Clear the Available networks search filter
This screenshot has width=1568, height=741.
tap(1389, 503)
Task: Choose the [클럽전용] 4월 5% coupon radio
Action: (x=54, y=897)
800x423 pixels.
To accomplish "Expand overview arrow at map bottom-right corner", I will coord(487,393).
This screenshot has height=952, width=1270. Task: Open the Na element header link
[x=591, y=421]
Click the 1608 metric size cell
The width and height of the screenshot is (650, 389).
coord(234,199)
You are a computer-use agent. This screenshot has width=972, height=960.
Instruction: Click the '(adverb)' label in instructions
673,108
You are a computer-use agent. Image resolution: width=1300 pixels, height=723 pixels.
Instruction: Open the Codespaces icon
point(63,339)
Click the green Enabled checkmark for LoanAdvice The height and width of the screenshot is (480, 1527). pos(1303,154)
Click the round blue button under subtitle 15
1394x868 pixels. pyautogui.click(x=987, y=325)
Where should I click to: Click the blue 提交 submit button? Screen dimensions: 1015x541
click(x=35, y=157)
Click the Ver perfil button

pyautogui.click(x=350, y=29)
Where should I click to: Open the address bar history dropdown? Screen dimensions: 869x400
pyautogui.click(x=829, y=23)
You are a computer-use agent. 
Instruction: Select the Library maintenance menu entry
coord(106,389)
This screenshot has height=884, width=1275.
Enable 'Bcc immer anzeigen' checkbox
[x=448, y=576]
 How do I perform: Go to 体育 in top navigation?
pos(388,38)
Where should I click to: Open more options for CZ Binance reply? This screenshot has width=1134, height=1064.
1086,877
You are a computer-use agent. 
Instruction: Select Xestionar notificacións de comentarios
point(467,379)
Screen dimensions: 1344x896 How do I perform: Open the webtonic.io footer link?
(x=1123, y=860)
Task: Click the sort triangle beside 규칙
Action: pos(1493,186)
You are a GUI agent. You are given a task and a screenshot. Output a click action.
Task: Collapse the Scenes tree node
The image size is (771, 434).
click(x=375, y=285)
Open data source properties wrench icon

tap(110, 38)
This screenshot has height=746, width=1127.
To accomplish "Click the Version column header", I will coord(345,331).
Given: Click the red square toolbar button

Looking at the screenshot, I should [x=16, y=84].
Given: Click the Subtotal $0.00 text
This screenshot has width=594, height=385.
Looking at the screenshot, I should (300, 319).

◆ **Task details**
Using the material above, tally the lines that hold the string "agent". Reply with the number alone.

◆ **Exercise solution**
5